In the “Stars” piece, Matthew’s father makes a statement to the court after the tragedy. The lighting effects, evoking a night sky throughout the theater, were beautiful. The instrumental ensemble of strings, clarinet, guitar and piano enhanced the vocal lines. Some lovely piano solos, played by Leah Zumberge, connected the scenes.

Following the story of this 100-minute work is a challenge, and benefits greatly from reading the libretto in advance. It is easily available online through a search. The supertitles provided were minimally useful and varied in quality of projection. Much of the time they were not readable from my seat.

The music progresses gently throughout the two acts. In melody and harmony it is very attractive music, seldom approaching avant-garde techniques, with just enough piquant dissonances to give a fresh sound. It is mostly gentle, soothing music that belies the underlying drama of the story. As I was unable to read enough of the supertitles in the first half, too much of the narrative impact passed me by.
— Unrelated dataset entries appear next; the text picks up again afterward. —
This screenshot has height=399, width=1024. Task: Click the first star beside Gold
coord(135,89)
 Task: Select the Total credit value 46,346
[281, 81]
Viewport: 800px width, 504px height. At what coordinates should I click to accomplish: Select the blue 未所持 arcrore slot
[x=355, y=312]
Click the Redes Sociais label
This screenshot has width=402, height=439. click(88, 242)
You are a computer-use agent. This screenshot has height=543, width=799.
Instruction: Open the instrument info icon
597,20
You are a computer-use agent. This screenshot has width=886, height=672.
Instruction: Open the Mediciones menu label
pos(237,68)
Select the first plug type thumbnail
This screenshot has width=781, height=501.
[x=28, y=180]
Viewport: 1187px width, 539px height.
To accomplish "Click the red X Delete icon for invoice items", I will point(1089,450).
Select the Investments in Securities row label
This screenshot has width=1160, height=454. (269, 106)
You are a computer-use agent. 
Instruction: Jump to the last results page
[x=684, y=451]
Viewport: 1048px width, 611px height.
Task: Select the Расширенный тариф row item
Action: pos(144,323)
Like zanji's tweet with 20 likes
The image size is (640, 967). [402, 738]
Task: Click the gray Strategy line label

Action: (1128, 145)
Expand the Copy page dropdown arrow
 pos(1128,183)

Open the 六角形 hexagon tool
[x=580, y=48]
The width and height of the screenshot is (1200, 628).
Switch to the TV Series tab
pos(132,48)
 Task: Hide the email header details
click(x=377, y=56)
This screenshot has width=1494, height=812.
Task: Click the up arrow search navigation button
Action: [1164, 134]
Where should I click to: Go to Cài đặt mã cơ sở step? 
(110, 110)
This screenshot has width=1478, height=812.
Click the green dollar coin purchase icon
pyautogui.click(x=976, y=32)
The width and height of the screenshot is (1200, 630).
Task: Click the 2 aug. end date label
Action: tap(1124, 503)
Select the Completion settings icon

On a dramatic level, Considering Matthew Shepard is a powerful work with a strong emotional punch. As music director Cheryl Anderson says, “It is a timely story and one that encourages us to reawaken our love for the appreciation of one another beyond the boundaries of race, ethnicity, religion, politics, sexual orientation, gender definition, economic background or age. It invites us to take a stand for love, forgiveness, understanding, and justice.”

There is much to enjoy in this production. Cheryl Anderson and Joseph Ribeiro have created a musical stage work of great beauty with wonderful singing.